O historiador Flávio dos Santos Gomes, autor de
“Dicionário da escravidão e liberdade”, “Mocambos e quilombos” e
“O alufá Rufino”, entre outros, afirma que essa era a lógica da
escravidão, de tratar os escravos como objetos e demonstrar o poder sobre
eles.
— A escravidão é uma linguagem. É a linguagem da
hierarquia, do poder. Isso é muito forte. O que está escrito nesses
documentos são coisas que socialmente não existem mais —
afirma.
Ventre livre
Quando a venda de Thereza foi firmada, em 13 de
novembro de 1871, a Lei do Ventre Livre havia sido assinada há pouco
mais de um mês. A legislação determinava que todo filho de
escrava nascido a partir da data que foi promulgada, em 28
de setembro, seria considerado livre.
No entanto, apesar do que dizia a lei, os
senhores de escravos achavam modos de contorna-la,
registrando, por exemplo, os bebês como se tivessem nascido antes do dia em
que a legislação entrou em vigor.
— O registro do nascimento era o registro religioso, o
batismo. E como não havia um prazo para isso, as crianças poderiam ser
batizadas depois, muitos senhores de escravos podem ter
tentado demonstrar que a filha daquela escrava tinha nascido antes de 28
de setembro — explica Gomes, que acrescenta que houve, depois,
processos-crimes de mulheres que lutaram para provar que seus filhos
nasceram depois da lei.
No entanto, mesmo que beneficiada pela Lei do
Ventre Livre, a criança ainda viveria dentro de um ambiente de
escravidão, já que sua mãe continua sob a condição de escrava.
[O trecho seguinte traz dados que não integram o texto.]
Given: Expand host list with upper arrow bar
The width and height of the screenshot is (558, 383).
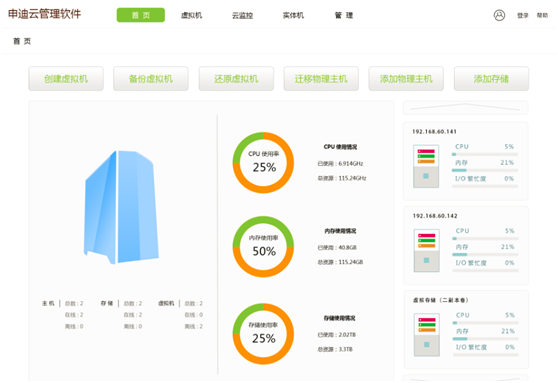Looking at the screenshot, I should pyautogui.click(x=465, y=107).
— Juridicamente essa criança não era escrava, mas as
condições que vivia era de um ambiente de escravidão. Imagine que em um ano seu
filho nasce escravo, e no seguinte, seu outro filho nasce livre. Os dois serão
criados juntos — explica o historiador, que completa: — E essa
criança não pode ser vendida, porque ela é livre, ela foi batizada no livro dos
livres. Porém, vive em um cenário de liberdade num mundo cercado de
escravidão.
Antes mesmo que a lei existisse, já havia o conceito de
ventre livre. Isto é visto na carta de liberdade à Joaquina, em 1845, e
até antes, em
1831, na escritura que formalizou a alforria de Francisca, concedida após
a morte de sua dona.
“Digo eu, Luís Mariano Ferreira, ordeiro de minha
falecida Catherina Maria Conceição, que entre os bens
que a mesma possuía (...) uma mulata de nome
Francisca, filha de outra de nome Isabel, que tinha uma criança de
oito meses mais ou menos, a qual possuía como sua antes de sua morte”, diz
o documento, que ainda está na caligrafia da época, o que faz com que
alguns de seus trechos sejam ilegíveis. Ele continua: “(...) pela
presente lhe deu plena liberdade, ficando livre de sua escravidão de hoje, para
todo sempre, como se de ventre livre nascesse”.
Além das escrituras de alforria e de venda de pessoas
escravizadas, há também os registros nos cartórios brasileiros sobre outras
movimentações feitas pelos senhores de escravos, como a doação de bebês,
uma forma de burlar a lei da época que impedia separar crianças de suas
mães vendendo-as. Essas documentações estão guardadas em ofícios pelo Brasil; a
intenção do projeto Memória Notarial é restaurá-las de forma que seu acesso
seja expandido para o público.
— O que motivou o Colégio Notarial do Brasil a buscar
essas escrituras e trazê-las a público é justamente fazer com que as
pessoas tenham, a partir do impacto de que elas geram, um ganho de
consciência — diz Guimarães, que completa: — Aquele que não se
atenta a história, corre o risco de repeti-la. A importância [desses
documentos] é você lembrar sempre a sociedade sobre o que já ocorreu, e a
partir dessa lembrança saber o que não deve ocorrer mais.